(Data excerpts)

☆ ☆ ☆ ☆ ☆

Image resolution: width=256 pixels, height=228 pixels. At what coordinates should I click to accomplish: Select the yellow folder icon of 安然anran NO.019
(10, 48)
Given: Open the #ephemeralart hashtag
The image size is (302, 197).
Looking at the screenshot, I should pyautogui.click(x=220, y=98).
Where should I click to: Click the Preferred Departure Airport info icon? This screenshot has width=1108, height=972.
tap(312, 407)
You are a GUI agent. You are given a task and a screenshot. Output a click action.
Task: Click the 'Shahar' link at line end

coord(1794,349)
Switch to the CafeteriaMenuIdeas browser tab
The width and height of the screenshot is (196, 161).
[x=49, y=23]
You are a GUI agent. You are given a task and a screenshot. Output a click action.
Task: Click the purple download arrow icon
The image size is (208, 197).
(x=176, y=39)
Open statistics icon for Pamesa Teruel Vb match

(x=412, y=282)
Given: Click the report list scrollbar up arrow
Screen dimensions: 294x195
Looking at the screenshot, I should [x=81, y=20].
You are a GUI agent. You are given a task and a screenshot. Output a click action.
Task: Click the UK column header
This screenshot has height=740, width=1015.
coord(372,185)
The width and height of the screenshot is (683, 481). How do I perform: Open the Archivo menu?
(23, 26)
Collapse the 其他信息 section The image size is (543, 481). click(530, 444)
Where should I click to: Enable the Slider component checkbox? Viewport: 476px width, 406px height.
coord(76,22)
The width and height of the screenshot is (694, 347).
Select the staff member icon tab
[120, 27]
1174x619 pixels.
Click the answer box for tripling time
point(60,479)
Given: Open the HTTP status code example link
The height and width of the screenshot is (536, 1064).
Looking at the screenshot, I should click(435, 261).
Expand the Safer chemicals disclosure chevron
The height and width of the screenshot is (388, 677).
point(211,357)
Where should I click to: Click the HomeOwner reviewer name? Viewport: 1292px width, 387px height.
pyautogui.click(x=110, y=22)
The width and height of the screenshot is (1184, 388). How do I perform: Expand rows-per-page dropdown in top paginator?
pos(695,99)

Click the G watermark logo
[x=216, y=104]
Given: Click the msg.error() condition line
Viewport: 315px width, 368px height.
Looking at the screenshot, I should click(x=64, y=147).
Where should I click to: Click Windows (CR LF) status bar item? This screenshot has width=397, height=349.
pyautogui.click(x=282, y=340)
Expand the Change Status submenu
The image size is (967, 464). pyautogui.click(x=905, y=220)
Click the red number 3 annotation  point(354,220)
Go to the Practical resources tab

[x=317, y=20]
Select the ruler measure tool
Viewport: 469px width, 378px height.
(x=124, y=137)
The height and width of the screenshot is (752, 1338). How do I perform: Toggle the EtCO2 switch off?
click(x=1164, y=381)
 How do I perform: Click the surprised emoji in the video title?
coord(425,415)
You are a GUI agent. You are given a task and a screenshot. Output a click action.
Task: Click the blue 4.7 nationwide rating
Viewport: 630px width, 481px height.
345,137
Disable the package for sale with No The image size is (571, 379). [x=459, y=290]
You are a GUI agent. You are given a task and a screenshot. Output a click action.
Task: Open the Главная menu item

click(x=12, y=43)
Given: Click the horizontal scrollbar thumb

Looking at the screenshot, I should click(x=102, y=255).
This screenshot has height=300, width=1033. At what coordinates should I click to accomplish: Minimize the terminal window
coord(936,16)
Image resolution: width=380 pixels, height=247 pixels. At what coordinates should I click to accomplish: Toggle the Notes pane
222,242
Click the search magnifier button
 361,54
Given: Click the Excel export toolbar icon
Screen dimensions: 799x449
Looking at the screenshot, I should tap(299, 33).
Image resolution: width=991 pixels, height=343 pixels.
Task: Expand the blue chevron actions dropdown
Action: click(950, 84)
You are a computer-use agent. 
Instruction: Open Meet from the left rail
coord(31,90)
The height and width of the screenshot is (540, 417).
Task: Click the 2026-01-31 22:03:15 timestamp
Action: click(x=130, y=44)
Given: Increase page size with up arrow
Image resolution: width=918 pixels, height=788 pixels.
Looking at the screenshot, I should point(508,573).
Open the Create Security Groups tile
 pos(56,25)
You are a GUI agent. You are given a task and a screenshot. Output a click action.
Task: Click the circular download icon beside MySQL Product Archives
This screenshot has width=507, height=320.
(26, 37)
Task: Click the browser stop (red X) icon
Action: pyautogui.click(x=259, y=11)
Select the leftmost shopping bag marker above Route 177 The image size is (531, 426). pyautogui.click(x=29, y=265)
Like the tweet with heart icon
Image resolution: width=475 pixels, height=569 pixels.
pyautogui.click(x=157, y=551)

☆ ☆ ☆ ☆ ☆

Letter for letter, copy all of the entries above.

Image resolution: width=256 pixels, height=228 pixels. At what coordinates should I click to accomplish: Select the yellow folder icon of 安然anran NO.019
(10, 48)
Given: Open the #ephemeralart hashtag
The image size is (302, 197).
Looking at the screenshot, I should pyautogui.click(x=220, y=98).
Where should I click to: Click the Preferred Departure Airport info icon? This screenshot has width=1108, height=972.
tap(312, 407)
You are a GUI agent. You are given a task and a screenshot. Output a click action.
Task: Click the 'Shahar' link at line end

coord(1794,349)
Switch to the CafeteriaMenuIdeas browser tab
The width and height of the screenshot is (196, 161).
[x=49, y=23]
You are a GUI agent. You are given a task and a screenshot. Output a click action.
Task: Click the purple download arrow icon
The image size is (208, 197).
(x=176, y=39)
Open statistics icon for Pamesa Teruel Vb match

(x=412, y=282)
Given: Click the report list scrollbar up arrow
Screen dimensions: 294x195
Looking at the screenshot, I should [x=81, y=20].
You are a GUI agent. You are given a task and a screenshot. Output a click action.
Task: Click the UK column header
This screenshot has height=740, width=1015.
coord(372,185)
The width and height of the screenshot is (683, 481). How do I perform: Open the Archivo menu?
(23, 26)
Collapse the 其他信息 section The image size is (543, 481). click(530, 444)
Where should I click to: Enable the Slider component checkbox? Viewport: 476px width, 406px height.
coord(76,22)
The width and height of the screenshot is (694, 347).
Select the staff member icon tab
[120, 27]
1174x619 pixels.
Click the answer box for tripling time
point(60,479)
Given: Open the HTTP status code example link
The height and width of the screenshot is (536, 1064).
Looking at the screenshot, I should click(435, 261).
Expand the Safer chemicals disclosure chevron
The height and width of the screenshot is (388, 677).
point(211,357)
Where should I click to: Click the HomeOwner reviewer name? Viewport: 1292px width, 387px height.
pyautogui.click(x=110, y=22)
The width and height of the screenshot is (1184, 388). How do I perform: Expand rows-per-page dropdown in top paginator?
pos(695,99)

Click the G watermark logo
[x=216, y=104]
Given: Click the msg.error() condition line
Viewport: 315px width, 368px height.
Looking at the screenshot, I should click(x=64, y=147).
Where should I click to: Click Windows (CR LF) status bar item? This screenshot has width=397, height=349.
pyautogui.click(x=282, y=340)
Expand the Change Status submenu
The image size is (967, 464). pyautogui.click(x=905, y=220)
Click the red number 3 annotation  point(354,220)
Go to the Practical resources tab

[x=317, y=20]
Select the ruler measure tool
Viewport: 469px width, 378px height.
(x=124, y=137)
The height and width of the screenshot is (752, 1338). How do I perform: Toggle the EtCO2 switch off?
click(x=1164, y=381)
 How do I perform: Click the surprised emoji in the video title?
coord(425,415)
You are a GUI agent. You are given a task and a screenshot. Output a click action.
Task: Click the blue 4.7 nationwide rating
Viewport: 630px width, 481px height.
345,137
Disable the package for sale with No The image size is (571, 379). [x=459, y=290]
You are a GUI agent. You are given a task and a screenshot. Output a click action.
Task: Open the Главная menu item

click(x=12, y=43)
Given: Click the horizontal scrollbar thumb

Looking at the screenshot, I should click(x=102, y=255).
This screenshot has height=300, width=1033. At what coordinates should I click to accomplish: Minimize the terminal window
coord(936,16)
Image resolution: width=380 pixels, height=247 pixels. At what coordinates should I click to accomplish: Toggle the Notes pane
222,242
Click the search magnifier button
 361,54
Given: Click the Excel export toolbar icon
Screen dimensions: 799x449
Looking at the screenshot, I should tap(299, 33).
Image resolution: width=991 pixels, height=343 pixels.
Task: Expand the blue chevron actions dropdown
Action: click(950, 84)
You are a computer-use agent. 
Instruction: Open Meet from the left rail
coord(31,90)
The height and width of the screenshot is (540, 417).
Task: Click the 2026-01-31 22:03:15 timestamp
Action: click(x=130, y=44)
Given: Increase page size with up arrow
Image resolution: width=918 pixels, height=788 pixels.
Looking at the screenshot, I should point(508,573).
Open the Create Security Groups tile
 pos(56,25)
You are a GUI agent. You are given a task and a screenshot. Output a click action.
Task: Click the circular download icon beside MySQL Product Archives
This screenshot has width=507, height=320.
(26, 37)
Task: Click the browser stop (red X) icon
Action: pyautogui.click(x=259, y=11)
Select the leftmost shopping bag marker above Route 177 The image size is (531, 426). pyautogui.click(x=29, y=265)
Like the tweet with heart icon
Image resolution: width=475 pixels, height=569 pixels.
pyautogui.click(x=157, y=551)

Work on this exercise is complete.